This is part of a series of posts about upgrading an instrument at Las Campanas Observatory. If you want to start at the beginning, it's here.
Last night was our third night on sky, and it really started to feel like observing with the "old" PFS. The last two weeks, I/we have been super focused installing new components and getting them to work, and then getting the instrument as a whole working the way we want and expect it to. That has been tiring but also extremely satisfying in its own right -- for instance, when we finally figured out how to do the optical alignment with the HASO, or when we (Jeff really) got the slit mechanism working. But it wasn't until last night that it seemed to all come together, and come back to the scientific goal of the whole project, finding and characterizing planets orbiting other stars. The data we are taking on this run may or may not actually be used to do this planet-finding work directly, but it most certainly will help us figure out how to take and reduce data in the near future to do just that. I think it's rare for astronomers to be so fully connected to a project as I feel I am with this one, and I'm not even dealing closely with the software side of things, which is a *huge* part! I feel very, very lucky to have this opportunity to work with this team of folks on this instrument.
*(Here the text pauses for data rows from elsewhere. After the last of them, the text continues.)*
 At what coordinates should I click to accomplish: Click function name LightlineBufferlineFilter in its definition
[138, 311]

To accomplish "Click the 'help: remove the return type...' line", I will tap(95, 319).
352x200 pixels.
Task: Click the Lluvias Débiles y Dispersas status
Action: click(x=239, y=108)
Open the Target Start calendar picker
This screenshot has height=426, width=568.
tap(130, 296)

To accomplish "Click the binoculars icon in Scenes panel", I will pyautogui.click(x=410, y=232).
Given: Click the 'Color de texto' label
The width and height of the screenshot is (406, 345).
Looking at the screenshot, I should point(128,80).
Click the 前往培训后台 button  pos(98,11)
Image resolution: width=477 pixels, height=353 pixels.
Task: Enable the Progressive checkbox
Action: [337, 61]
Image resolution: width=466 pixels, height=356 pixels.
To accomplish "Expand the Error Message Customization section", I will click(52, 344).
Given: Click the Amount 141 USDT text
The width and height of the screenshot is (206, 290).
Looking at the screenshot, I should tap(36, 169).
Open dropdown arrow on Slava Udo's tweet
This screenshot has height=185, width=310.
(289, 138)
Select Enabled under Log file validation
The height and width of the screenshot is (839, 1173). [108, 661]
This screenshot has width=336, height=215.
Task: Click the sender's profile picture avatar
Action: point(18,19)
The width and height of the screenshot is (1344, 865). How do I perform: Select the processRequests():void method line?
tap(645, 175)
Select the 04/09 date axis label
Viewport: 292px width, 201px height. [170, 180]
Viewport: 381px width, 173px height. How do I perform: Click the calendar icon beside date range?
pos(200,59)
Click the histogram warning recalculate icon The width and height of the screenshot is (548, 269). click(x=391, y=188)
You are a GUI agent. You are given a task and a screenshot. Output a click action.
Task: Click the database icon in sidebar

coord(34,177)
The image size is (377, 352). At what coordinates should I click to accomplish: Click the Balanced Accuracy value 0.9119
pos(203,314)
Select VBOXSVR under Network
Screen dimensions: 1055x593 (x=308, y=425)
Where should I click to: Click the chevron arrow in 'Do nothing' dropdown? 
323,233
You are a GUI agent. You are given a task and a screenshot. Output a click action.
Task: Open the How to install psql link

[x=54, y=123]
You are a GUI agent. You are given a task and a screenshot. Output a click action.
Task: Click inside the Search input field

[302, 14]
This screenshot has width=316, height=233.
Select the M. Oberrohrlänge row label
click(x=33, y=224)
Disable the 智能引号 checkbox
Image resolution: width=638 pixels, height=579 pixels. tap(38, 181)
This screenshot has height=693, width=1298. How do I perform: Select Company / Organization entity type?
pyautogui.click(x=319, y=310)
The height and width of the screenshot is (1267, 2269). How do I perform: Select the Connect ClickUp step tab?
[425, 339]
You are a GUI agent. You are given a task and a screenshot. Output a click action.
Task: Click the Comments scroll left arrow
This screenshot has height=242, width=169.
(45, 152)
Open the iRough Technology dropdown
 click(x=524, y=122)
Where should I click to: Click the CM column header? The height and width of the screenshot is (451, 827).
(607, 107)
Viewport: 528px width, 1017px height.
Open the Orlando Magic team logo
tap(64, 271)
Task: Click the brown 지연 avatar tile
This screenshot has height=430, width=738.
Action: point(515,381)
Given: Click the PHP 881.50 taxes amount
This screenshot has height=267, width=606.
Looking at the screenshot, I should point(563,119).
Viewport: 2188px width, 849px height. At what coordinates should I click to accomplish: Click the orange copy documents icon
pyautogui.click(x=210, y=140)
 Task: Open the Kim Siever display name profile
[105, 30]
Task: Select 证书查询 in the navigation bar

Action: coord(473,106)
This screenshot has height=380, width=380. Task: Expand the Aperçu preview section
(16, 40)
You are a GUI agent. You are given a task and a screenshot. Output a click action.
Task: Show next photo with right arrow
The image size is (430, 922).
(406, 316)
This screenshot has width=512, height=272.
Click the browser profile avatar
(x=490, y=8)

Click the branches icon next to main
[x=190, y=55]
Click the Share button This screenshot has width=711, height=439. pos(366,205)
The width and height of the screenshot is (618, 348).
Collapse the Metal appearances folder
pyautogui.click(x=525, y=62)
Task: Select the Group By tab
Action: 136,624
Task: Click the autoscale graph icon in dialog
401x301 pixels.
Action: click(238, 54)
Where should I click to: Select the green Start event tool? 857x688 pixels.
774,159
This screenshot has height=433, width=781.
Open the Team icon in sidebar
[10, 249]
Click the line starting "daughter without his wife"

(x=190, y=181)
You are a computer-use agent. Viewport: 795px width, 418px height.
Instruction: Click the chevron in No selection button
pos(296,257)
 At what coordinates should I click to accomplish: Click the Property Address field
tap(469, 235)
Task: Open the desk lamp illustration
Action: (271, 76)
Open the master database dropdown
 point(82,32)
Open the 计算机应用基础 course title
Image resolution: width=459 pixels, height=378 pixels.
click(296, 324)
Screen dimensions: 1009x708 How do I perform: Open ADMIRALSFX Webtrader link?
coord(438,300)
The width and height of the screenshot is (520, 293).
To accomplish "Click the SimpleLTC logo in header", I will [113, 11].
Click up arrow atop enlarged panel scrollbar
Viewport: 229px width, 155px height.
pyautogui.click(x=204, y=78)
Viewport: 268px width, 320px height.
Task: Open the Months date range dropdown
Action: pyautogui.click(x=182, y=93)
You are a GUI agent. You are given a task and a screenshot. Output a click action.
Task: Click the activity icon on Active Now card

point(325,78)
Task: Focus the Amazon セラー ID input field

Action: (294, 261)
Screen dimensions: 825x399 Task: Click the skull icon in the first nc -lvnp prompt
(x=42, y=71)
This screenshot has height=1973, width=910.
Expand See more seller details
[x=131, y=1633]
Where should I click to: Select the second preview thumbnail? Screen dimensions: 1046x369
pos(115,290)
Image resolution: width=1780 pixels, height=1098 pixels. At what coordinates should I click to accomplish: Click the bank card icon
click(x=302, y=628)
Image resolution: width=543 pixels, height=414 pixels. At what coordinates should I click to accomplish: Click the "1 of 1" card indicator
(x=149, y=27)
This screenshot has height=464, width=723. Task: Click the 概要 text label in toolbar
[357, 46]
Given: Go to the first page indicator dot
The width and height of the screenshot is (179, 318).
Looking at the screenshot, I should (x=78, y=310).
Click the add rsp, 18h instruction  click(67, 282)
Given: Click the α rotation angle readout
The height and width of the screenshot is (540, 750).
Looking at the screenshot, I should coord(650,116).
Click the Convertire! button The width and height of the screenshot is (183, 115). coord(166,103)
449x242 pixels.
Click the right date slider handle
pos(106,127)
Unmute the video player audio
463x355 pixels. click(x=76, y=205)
We still like to take paper logs. Call us old-fashioned. |
The weather last night was pretty good, but the seeing deteriorated during the middle of the night to >1''! Yick. It settled down towards the end of the night, but we were almost through by then.
Clay seeing is in red, Baade (the other Magellan telescope) in blue. See that big spike around 5:00 UT? |
We also got a few errors from the GUI last night, after trying to do loops of exposures, so I'll have to ask Christoph about that. He added a nice feature in the GUI where we can reconnect to the CCD controller, rather than having to go manually reboot it, but it still takes a minute or two, which we'd like to avoid wasting on non-engineering nights. Tonight the plan is to observe the same stars we've been observing every night (ha, does anyone remember Pinky and the Brain?), and transfer the data to Paul Butler at Carnegie DTM in Washington, DC for more in-depth analysis. We sent him the first two nights of data already, although I don't know that he knows it...I shall email him now!